In defense of prejudice

Dear M,

Once a man reaches a certain age he begins to forget how he got there.  He forgets because he has to.  He has no time to remember the little, successive steps that built him into who he is.  Unless he's dull, a man is always on the move, always thinking, churning, taking steps in a new direction that will change him, imperceptibly at first, into someone else.  Even if his mind won't change his body will; and the body will begin to change the mind itself.  He either takes the initiative or God does it for him.


Who has the time to remember how he got here?  Who has the power to see where he's going?  The whole of man's development, in hindsight, seems like an inevitable accident -- and then the past gets sacrificed, or flushed down the drain, to make way for thoughts which build the next man.  Thus every man is a series of men -- or, perhaps more accurately, a river of manhood.  Every day we see the same river, and every day the water is different.

When we look back at our past selves we see pictures but not mindsets.  We seem foreign to ourselves; almost strangers.  We remember some feelings vividly and others barely, still others not at all.  An intellectual, if he leaves a record of his thoughts, sees the arguments he left behind but lacks the emotions that went with them.  The eurekas he had years ago, things that used to electrify his whole soul, seem stale and obvious to him; he neglects to go over them because they bore him, and once they bore him he forgets them.  He forgets the long train of ideas that led him from the left wing to the right; or from lousy women to good ones; or from bad style to good.  All of these things cease to take hold of the imagination, gather dust, and the bridges are burned.  Those of us who age without remembering become unintelligible to our children, and the children then see us as prejudiced.  We are what we are -- can we really explain it*?

Each man is much more than a continual development of thought.  He's a development of taste.  He may not be an artist but he's a consumer of art.  Thus a middle aged man may prefer a good voice to a nice rack; and he loves a rare act of honor more than a hip pair of jeans.  We get picky as we get older, and especially with women when we've got less women to pick from.  We call it "growing up" or "maturity" but it's really that we're bored.  We've devoured the lesser things and now we need better.  Are old men old and tired?  Or is the world not enough to excite them anymore?  I suspect the fault is ours, and we're not interesting enough for them.  Children will play with almost anyone.  But how many people does an old man choose to play with?

The area of art is where the most dynamic men leave others behind.  Not only in that we make it but in that we get taste for it.  Not art in the sense of paintings but art in the sense of living.  How we got here on this planet is irrelevant.  What we know is that we arrived here, and when we got here we judged nature.  We were a part of nature but we pretended we weren't; and we decided what it gave us was too little.

This was the beginning of all art.  Desire and imagination and poverty.  Richness, really, in the midst of everything; but an everything that wasn't quite good enough as it was.  Thus the first men saw meat and they improved it with fire.  This was the beginning of cookery.  They were hit with cold and they made clothing, and they fashioned the clothing to be comfortable, and to look interesting.  This was the beginning of style.  They needed shelter from the elements beyond what clothing could offer; so they piled wood and skins together and this was the beginning of architecture.  Two people made a baby and needed to take care of it.  This was the art of all parenting.  They became jealous over one another and they came up with an art known as marriage.  They found certain ways to talk to people, ways to make yourself agreeable, rules for what you couldn't do -- and thus kicked off the arts of language, and manners.  There was nothing we saw that we didn't dream about improving, and each man had his own dreams, and each dream led to an art form.

■ Data for this task ■
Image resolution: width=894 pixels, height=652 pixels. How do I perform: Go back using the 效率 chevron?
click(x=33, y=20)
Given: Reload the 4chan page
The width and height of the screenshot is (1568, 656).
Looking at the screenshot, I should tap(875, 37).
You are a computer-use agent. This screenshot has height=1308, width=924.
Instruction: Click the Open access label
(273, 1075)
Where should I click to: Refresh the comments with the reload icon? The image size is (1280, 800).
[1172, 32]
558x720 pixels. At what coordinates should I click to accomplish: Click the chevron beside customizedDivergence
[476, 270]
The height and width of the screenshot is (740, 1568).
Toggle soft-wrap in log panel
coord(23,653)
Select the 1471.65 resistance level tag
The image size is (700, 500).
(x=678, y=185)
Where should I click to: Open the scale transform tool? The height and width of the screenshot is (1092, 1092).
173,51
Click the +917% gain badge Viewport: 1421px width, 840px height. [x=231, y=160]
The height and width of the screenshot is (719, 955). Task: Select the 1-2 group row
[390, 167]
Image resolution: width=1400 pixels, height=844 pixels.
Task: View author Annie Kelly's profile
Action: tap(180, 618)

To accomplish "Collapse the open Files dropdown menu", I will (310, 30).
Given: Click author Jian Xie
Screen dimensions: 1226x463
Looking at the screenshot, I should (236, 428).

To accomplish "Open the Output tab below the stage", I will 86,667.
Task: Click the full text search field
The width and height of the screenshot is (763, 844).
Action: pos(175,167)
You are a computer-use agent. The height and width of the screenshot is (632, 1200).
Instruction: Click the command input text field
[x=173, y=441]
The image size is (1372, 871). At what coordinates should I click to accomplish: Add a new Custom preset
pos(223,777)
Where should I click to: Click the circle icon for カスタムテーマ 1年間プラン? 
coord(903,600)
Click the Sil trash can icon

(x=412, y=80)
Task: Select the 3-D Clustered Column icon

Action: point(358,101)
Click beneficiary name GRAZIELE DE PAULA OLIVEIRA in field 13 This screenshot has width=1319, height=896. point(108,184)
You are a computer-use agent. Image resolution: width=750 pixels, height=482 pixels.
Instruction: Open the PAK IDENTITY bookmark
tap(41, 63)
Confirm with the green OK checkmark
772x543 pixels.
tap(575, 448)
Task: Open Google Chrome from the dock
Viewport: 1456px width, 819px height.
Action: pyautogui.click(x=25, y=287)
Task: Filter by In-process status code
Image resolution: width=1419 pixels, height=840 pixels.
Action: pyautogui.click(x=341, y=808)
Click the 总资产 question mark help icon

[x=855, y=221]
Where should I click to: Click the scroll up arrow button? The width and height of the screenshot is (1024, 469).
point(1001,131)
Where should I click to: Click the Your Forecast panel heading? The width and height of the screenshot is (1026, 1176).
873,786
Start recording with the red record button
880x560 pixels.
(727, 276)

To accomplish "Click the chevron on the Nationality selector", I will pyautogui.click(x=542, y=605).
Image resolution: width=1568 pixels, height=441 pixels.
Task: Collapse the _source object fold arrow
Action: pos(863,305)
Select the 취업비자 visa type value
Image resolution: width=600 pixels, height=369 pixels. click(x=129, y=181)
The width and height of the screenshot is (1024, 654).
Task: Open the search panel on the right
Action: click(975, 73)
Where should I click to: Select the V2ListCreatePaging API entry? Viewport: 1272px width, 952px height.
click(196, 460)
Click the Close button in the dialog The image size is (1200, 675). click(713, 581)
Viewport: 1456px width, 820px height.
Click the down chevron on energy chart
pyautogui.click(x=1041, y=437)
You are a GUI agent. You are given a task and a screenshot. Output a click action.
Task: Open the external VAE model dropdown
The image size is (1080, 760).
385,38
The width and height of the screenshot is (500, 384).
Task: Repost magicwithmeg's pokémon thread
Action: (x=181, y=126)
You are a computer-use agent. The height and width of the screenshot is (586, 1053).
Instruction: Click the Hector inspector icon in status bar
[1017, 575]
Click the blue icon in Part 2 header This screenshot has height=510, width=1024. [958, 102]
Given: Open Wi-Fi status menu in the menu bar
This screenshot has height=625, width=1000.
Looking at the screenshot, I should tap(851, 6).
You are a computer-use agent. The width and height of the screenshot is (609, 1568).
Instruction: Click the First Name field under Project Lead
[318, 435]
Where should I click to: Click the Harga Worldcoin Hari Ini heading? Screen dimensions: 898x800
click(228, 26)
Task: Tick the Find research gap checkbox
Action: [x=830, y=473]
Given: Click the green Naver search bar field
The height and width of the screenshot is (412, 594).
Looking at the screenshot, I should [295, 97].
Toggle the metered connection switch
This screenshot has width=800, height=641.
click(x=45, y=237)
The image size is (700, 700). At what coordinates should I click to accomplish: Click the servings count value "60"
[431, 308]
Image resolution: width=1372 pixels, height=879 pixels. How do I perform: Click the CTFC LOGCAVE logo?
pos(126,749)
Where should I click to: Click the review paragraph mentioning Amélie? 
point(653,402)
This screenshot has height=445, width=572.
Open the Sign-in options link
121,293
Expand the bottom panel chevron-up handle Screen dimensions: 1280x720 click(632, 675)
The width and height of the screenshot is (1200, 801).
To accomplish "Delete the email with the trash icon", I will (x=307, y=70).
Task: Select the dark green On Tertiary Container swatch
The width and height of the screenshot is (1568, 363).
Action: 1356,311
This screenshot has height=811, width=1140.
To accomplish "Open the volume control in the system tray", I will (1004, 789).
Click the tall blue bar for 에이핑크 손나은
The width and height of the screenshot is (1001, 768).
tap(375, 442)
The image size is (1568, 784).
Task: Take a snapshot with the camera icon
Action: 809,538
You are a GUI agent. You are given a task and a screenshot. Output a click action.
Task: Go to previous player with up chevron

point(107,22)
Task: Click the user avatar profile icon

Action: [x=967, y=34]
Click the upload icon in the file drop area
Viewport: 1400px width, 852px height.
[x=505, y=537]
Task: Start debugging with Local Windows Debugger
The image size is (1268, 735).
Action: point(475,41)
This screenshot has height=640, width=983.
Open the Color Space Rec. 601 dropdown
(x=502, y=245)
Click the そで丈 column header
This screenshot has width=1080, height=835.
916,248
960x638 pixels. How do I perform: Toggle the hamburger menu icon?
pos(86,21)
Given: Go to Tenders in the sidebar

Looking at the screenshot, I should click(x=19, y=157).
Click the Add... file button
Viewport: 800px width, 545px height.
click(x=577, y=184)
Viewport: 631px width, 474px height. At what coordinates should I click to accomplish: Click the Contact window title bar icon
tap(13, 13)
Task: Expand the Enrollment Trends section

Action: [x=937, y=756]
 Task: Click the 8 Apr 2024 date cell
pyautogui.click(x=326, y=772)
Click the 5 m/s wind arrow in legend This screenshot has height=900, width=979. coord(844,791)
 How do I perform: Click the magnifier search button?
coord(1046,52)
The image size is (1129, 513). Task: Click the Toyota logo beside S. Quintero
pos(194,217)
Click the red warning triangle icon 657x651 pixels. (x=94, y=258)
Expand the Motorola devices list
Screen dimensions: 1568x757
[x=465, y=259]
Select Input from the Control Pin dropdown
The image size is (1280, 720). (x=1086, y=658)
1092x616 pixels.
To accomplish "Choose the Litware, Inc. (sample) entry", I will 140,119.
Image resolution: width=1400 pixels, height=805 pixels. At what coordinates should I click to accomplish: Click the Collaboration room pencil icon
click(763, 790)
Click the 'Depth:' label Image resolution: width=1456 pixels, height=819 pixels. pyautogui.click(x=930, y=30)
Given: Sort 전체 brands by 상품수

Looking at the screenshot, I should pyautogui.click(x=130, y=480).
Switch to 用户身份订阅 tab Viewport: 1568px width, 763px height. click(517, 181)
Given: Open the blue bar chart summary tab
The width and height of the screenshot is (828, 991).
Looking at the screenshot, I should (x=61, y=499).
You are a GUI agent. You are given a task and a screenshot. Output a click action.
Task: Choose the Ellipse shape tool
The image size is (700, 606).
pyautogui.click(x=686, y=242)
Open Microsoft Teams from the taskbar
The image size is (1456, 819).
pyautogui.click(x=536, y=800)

■ To-do list ■
A. Transcribe the part of the essay on prejudice from "Once a man reaches" to "it for him.".
B. In the listing, repeat word for word the lines from the line with "The image size is (700, 700)." to the line with "Action: 1356,311".

■ Expected answers ■
A.
Once a man reaches a certain age he begins to forget how he got there.  He forgets because he has to.  He has no time to remember the little, successive steps that built him into who he is.  Unless he's dull, a man is always on the move, always thinking, churning, taking steps in a new direction that will change him, imperceptibly at first, into someone else.  Even if his mind won't change his body will; and the body will begin to change the mind itself.  He either takes the initiative or God does it for him.

B.
The image size is (700, 700). At what coordinates should I click to accomplish: Click the servings count value "60"
[431, 308]
Image resolution: width=1372 pixels, height=879 pixels. How do I perform: Click the CTFC LOGCAVE logo?
pos(126,749)
Where should I click to: Click the review paragraph mentioning Amélie? 
point(653,402)
This screenshot has height=445, width=572.
Open the Sign-in options link
121,293
Expand the bottom panel chevron-up handle Screen dimensions: 1280x720 click(632, 675)
The width and height of the screenshot is (1200, 801).
To accomplish "Delete the email with the trash icon", I will (x=307, y=70).
Task: Select the dark green On Tertiary Container swatch
The width and height of the screenshot is (1568, 363).
Action: 1356,311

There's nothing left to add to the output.